The five places farms overpay
| Where farms overpay | Why it matters |
|---|---|
| Surface water drainage on yards and sheds | Most yards drain to slurry stores, soakaways or attenuation ponds — not public sewer. Default billing assumes everything goes to sewer. The rebate can run into five figures. |
| Parlour washdown billed at standard commercial rate | Dairy parlours use a predictable, high-volume pattern that some retailers will tier — but only if you ask. Default tariffs charge top whack. |
| Trade effluent banding too high for actual loading | Slurry, silage effluent and dairy washings have specific consent levels. Some sites are paying for higher loading than their consent permits. |
| Borehole or rainwater capture not credited | If you have an alternative supply offsetting mains use, the metered flow should reflect it. Old contracts often don’t. |
| Equine and trough water on commercial supply tariff | Trough fill is a different demand pattern from washdown. Some retailers offer agricultural-specific tariffs, others won’t volunteer them. |
Can farms and farming groups switch water supplier?
Yes, and the mechanism is different depending on who’s signing the contract.
An farm business is its own legal entity, so it can enter a water contract directly — no council approval needed. Farming groups (farming groups) can contract centrally for every farm in the trust, which usually unlocks better volume pricing. Maintained farms sit inside the group procurement, so switching is done through the landlord rather than the individual farm.
The 12 retailers below are all licensed by Ofwat to supply non-household water in England. Pricing, service, and farm-sector experience vary — most trusts shortlist three and go to a simple comparison exercise.
Routes to procurement
Three ways operators in this sector typically bring a new water contract in. Each comes with its own trade-off between control, effort and how sharp the price lands.
Farms water FAQs
Do farms get charged differently from other commercial water users?
Some retailers offer specific agricultural tariffs, particularly for high-volume dairy or arable. Most farms are still on a default commercial tariff that doesn’t reflect their usage pattern. Worth checking before renewal.
How does surface water drainage work for farm yards?
You’re only meant to be charged for rainwater that enters the public sewer. Most farm yards drain to slurry stores, soakaways or attenuation. A drainage survey documents where everything goes — that document supports the rebate claim.
I have a borehole. Does my mains contract still matter?
Yes — most boreholes don’t cover the whole site, and any mains backup, parlour washdown or office supply is still on a commercial tariff. The contract should reflect the lower offset volume; on older contracts it usually doesn’t.
What about trade effluent consent for slurry and silage effluent?
Trade effluent consent is separate from the water supply contract but often reviewed at the same time.

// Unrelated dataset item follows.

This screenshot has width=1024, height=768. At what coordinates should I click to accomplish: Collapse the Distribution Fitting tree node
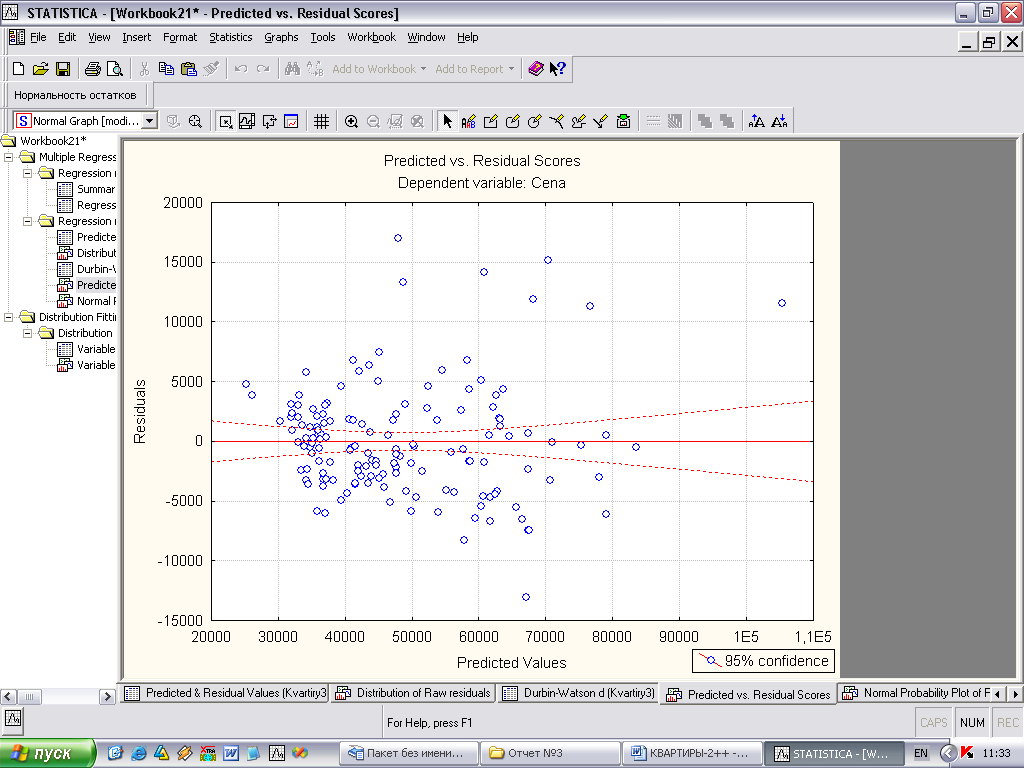[x=10, y=317]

If your livestock numbers or slurry storage have changed materially in the last 5 years, the consent banding probably needs updating.
How long does a switch take during calving or harvest?
Two to six weeks of paperwork, no physical change at all. There’s no service interruption, no engineer visit. The wholesaler still owns and runs the pipes.
What does a farm typically save by switching?
A small mixed farm typically saves £400–£900 a year. A larger dairy or arable farm saves £900–£1,500. A farming group saves £2,000–£5,000 a year — before any historic surface drainage refunds, which can dwarf the annual savings.
How do I get a quote without commitment?
Send your most recent water bill. The SPID, annual volume and current retailer are on it. We come back within two working days with an apples-to-apples alternative quote and a flag if anything looks worth auditing historically.